PROBLEM DETAILS
The data needs to be returned in full, exactly as it reads.

INFORMATION SHOWN
^^^^

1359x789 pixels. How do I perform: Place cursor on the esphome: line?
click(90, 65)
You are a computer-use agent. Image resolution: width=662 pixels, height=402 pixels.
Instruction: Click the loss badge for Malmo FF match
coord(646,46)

^^^^

THE COMPLETED TASK
1359x789 pixels. How do I perform: Place cursor on the esphome: line?
click(90, 65)
You are a computer-use agent. Image resolution: width=662 pixels, height=402 pixels.
Instruction: Click the loss badge for Malmo FF match
coord(646,46)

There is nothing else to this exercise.